NASA's efforts
to build on its moon landing triumphs between the 1970s and the present are the
hallmark of a new documentary set to air tonight.
Unlike its
predecessor, which focused on NASA's space race with Russia to send astronauts
to the moon, Beyond the Moon: Failure is Not an Option 2 picks up after
the contest is already won.

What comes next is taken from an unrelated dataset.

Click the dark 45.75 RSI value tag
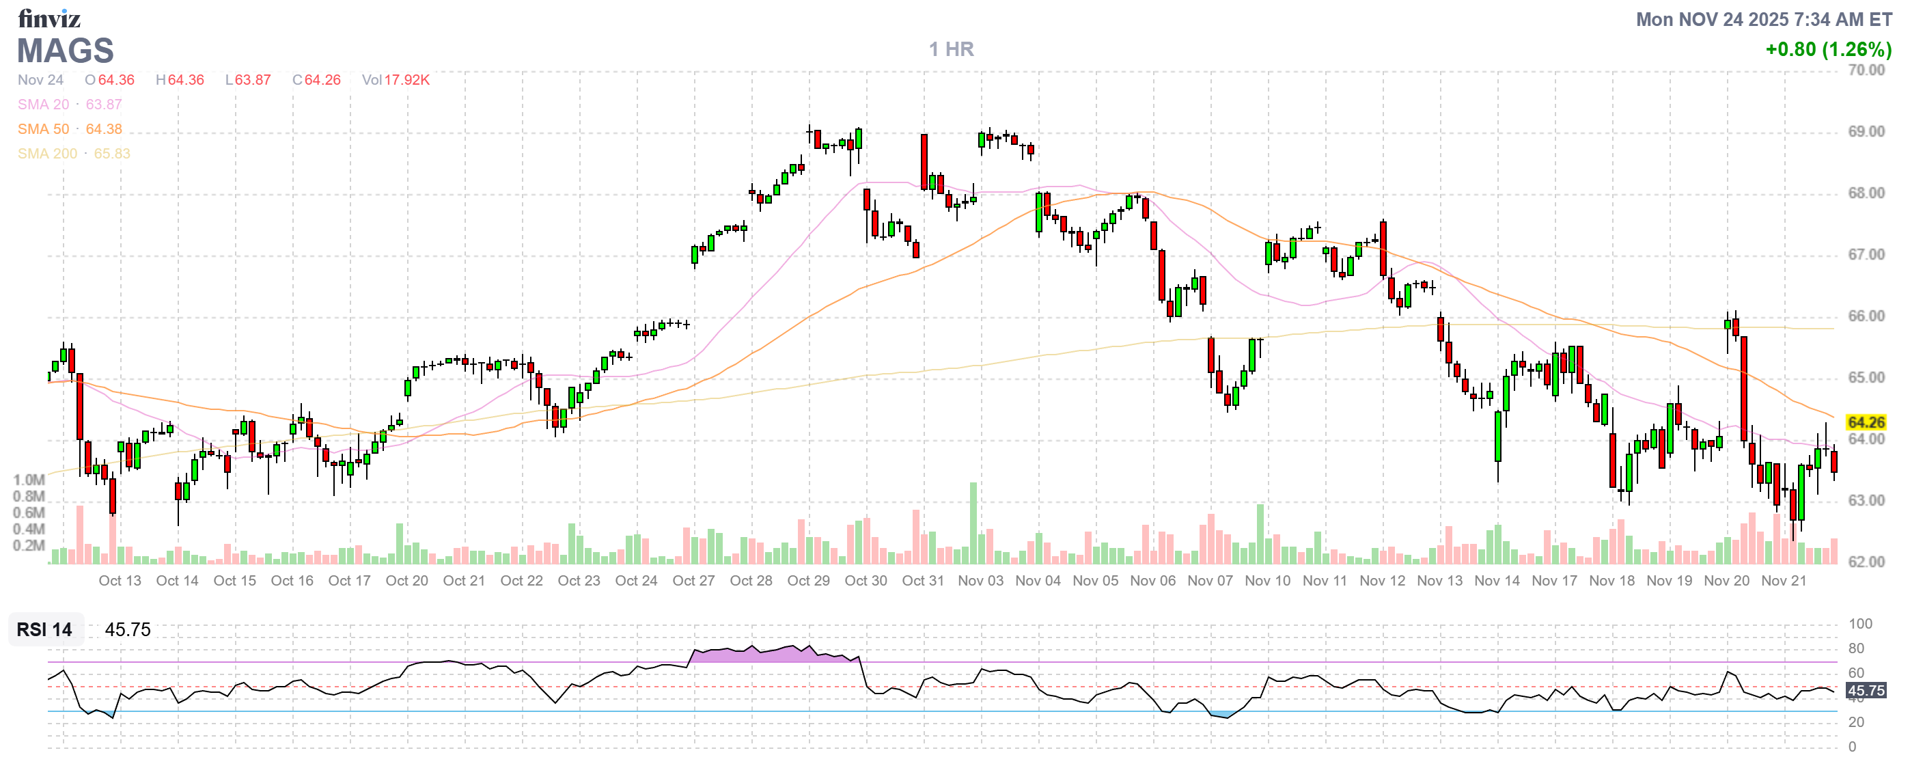Image resolution: width=1910 pixels, height=768 pixels. pos(1866,691)
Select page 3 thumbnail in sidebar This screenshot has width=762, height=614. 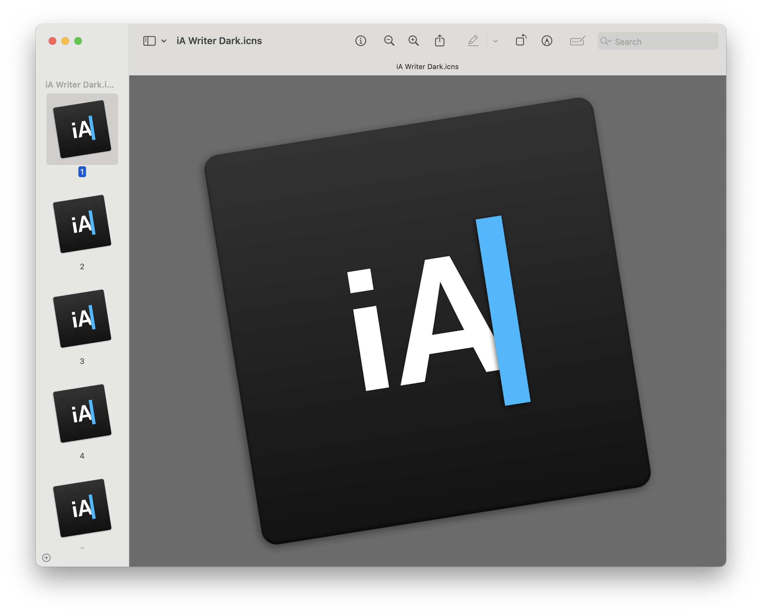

The two-hour program will air tonight at 9:00 p.m.
EDT on the History Channel (check local listings).
Based on
the memoir Failure is Not an Option by former flight director Gene Kranz,
the program highlights NASA's struggle to maintain its relevancy and develop
space stations and shuttles, even as public interest in human spaceflight flagged.
"I always
looked at it as something broader than just the Cold War," Kranz says. "I
looked at it as the spirit of our nation."
Beyond
the Moon covers a
lot of ground - in space - to relate the more than 30 years that spanned NASA's
launch of its Skylab space station in 1973 through the development of the orbiter
fleet, Hubble Space Telescope and International Space Station (ISS), as well as
the two tragedies - Challenger and Columbia - that killed 14 shuttle astronauts.
The primary storytellers are past and present flight controllers, from Kranz
himself during the post-Apollo years through Paul Hill, LeRoy Cain and others
who oversaw the shuttle Discovery's most recent STS-114 flight.
With so
much focus on the astronauts who fly NASA's space missions, it's refreshing to
revisit the space agency's landmark missions from the point of view of flight
controllers.
However,
with the exception of some astronaut comments on NASA's difficulties with
Skylab, which included one stuck solar panel and the loss of another one
entirely, the spacefarers themselves are curiously absent.
Kranz
serves as a solid anchor, though the recollections of former flight director
Jay Greene, who was on duty when Challenger exploded during liftoff in Jan. 28,
1986, and Hill and Cain - who also worked on Columbia's doomed 2003 flight -
are key to understanding the weight flight directors carry when they make
decisions that could spell success or disaster for their astronaut crews.
"That is
our job, to live with this risk, and some days it's bad," Kranz says.
The film
stops short of detailing the safe return of Discovery's STS-114 mission that landed
on Aug. 9 after a 14-day trip to the ISS - NASA's first shuttle flight since
the Columbia disaster - where the risks of human spaceflight weighed heavy on
mission managers.
But while
it may seem slightly dated, Beyond the Moon offers a different side of
human spaceflight, one that sheds light not on the rockets and spacemen, but
the people who put them in orbit.
Beyond the Moon airs at 9 p.m. EDT on the History Channel. Check local listings.